In 2013 she was appointed the Executive Director/Chief Executive Officer of the National Centre for Women Development.

Early life
Onwenu hails from Arondizuogu, a small town in Ideato North, Imo State, but was born and raised in Port Harcourt. She is the youngest daughter of Nigerian educationist and politician D. K. Onwenu, who died when she was four years old in an autocrash a week before his appointment as Minister for Education, leaving his widow, Hope, to raise five children alone after her husband's family denied her access to his property.

Education
Onwenu possesses a BA in International Relations and Communication from Wellesley College, Massachusetts, and an MA in Media Studies from The New School for Social Research, New York. She worked for the United Nations as a tour guide before returning to Nigeria in 1980 to complete her mandatory one-year national service with the NTA.

Career

Broadcasting
As an NTA employee, Onwenu made an impact as a newsreader and reporter. In 1984, she wrote and presented the internationally acclaimed BBC/NTA documentary Nigeria, A Squandering of Riches which became the definitive film about corruption in Nigeria as well as the intractable Niger Delta agitation for resource control and campaign against environmental degradation in the oil rich region of Nigeria. A former member of the board of the NTA, she has also worked as a TV presenter, hosting the shows Contact (1988) and Who's On? (1993) both on NTA Network. She won some awards like: African Movie Academy Award for Best Actress in a supporting role.

Music
Originally a secular artist, Onwenu made the transition to gospel music in the 90s, and most of her songs are self-penned. She continues to write and sing about issues such as health (HIV/AIDS), peace and mutual coexistence, respect for women rights, and the plight of children. She began her music career in 1981 while still working with the NTA, releasing the album For the Love of You, a pop album which featured an orchestral cover of Johnny Nash's "Hold Me Tight", and her second album Endless Life was produced by Sonny Okosun. Both records were released on the EMI label.

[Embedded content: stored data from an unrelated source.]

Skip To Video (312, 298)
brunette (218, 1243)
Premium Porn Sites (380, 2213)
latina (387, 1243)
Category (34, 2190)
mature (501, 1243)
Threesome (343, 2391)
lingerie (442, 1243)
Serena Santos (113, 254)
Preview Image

Onwenu's first album with Polygram, In The Morning Light, was released in 1984. Recorded in London, it featured the track "Masterplan" written by close friend Tyna Onwudiwe who had previously contributed to Onwenu's BBC documentary and subsequently sang back-up vocals on the album. After her fourth release, 1986's One Love which contained an updated version of the song "(In the) Morning Light, Onwenu collaborated with veteran jùjú artist Sunny Ade on the track "Madawolohun (Let Them Say)" which appeared in 1988's Dancing In The Sun. This was the first of three songs the pair worked on together; the other two - "Choices" and "Wait For Me" - centred on family planning, and were endorsed by the Planned Parenthood Federation of Nigeria who used "Choices" in their PSA. Onwenu's final release on Polygram was dedicated to Winnie Mandela, the subject of a song of the same name which Onwenu performed live when Nelson Mandela and his wife visited Nigeria in 1990 following his release from prison.

Onwenu diverted to Benson and Hedges Music in 1992 and released the self-titled Onyeka!, her only album with the label, after which she made the transition to Christian/gospel music. Her latest collection, "Inspiration for Change," focused on the need for an attitudinal change in Nigeria.

She is in partnership with Paris-based La Cave Musik, headed by a Nigerian cultural entrepreneur, Onyeka Nwelue and a UK-based Jungle Entertainment Ventures, headed by musicologist David Evans-Uhegbu. La Cave Musik is set to release her collection titled "Rebirth of a Legend". In recognition of her contribution to music and arts in Nigeria, she has been celebrated by professionals like Mahmood Ali-Balogun, Laolu Akins, Charles O'Tudor, and former PMAN president Tony Okoroji among others in the arts industry in Nigeria.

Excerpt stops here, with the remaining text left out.